Usually a few days after I have followed the faith-camps advice and released all of my desire to see the things I create find success or an audience, I run into someone from camp-free-will. These are your friends whose advice is to dedicate it all to God and then work as hard as you can to get your stuff or message out there.

Recently, a very successful recording artist friend said this on the subject, “God didn’t give it to you so no one would ever hear or see it. You need to market your brand.”

And that’s one of the problems right there. My friend is a legitimate rock star. He is supposed to get $600 haircuts, have a promotional team and care about chart success. Me on the other hand, I’m a pastor. We are called to enjoy dry toast and modest cars. Success and achievement need be shunned and avoided like the plague.
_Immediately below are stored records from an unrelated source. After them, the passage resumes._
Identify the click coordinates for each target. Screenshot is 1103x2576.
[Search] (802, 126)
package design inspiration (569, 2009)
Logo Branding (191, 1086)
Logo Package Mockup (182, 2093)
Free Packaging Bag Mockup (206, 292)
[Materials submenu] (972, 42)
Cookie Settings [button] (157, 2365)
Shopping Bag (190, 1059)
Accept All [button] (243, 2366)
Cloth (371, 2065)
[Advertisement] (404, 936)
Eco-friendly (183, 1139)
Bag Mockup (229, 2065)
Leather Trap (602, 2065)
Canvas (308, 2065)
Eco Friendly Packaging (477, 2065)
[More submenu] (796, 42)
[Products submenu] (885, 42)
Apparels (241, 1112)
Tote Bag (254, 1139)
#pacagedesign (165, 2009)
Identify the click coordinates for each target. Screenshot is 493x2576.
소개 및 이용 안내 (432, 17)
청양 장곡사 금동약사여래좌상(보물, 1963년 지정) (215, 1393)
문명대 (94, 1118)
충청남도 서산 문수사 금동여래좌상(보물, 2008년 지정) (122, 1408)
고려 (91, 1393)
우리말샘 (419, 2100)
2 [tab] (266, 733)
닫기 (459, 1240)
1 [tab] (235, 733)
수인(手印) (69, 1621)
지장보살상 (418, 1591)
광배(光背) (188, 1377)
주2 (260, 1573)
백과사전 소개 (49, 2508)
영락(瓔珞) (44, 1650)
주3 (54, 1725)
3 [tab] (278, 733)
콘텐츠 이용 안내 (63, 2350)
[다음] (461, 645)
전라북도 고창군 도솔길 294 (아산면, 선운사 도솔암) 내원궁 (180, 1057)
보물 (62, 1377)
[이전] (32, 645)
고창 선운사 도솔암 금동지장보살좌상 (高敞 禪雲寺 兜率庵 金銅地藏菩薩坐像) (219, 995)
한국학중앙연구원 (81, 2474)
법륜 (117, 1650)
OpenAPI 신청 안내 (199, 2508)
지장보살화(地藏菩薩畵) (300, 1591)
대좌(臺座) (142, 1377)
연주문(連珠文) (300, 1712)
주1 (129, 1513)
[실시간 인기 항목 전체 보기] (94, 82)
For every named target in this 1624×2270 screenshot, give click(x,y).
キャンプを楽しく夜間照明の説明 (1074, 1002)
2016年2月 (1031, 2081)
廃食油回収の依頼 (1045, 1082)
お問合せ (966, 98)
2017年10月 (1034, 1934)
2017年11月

The more I have thought about it, the more I realize that I will never find the balance. My forty-two years have shown me that my life is a pendulum that only finds balance in the brief moments I am swinging from one extreme to the other. One minute I am giving it all to God, the next I am grasping my desires like Gollum with a slippery fish.

For me, the answer has come in being willing to walk. Here’s what I mean. Back in the 90’s there was a movie called Heat. It was a story about thieves. The tension of the movie was in the fact that everyone in the crew needed to be willing drop everything and walk if the heat was on. Nothing was as important as freedom.

The same is true for our dreams and pursuits in this life.

Whether you use a faith or faith and friction model to pursue your dreams and desires is not as important as your willingness to drop them and walk at any moment. If God says its done, its done and you walk.

Here’s the point. There is no pride in wanting your stuff to happen. There is no sin in co-laboring with God to put your dreams into motion. Instead, pride is saying no when God says let it go. So can you drop it and walk?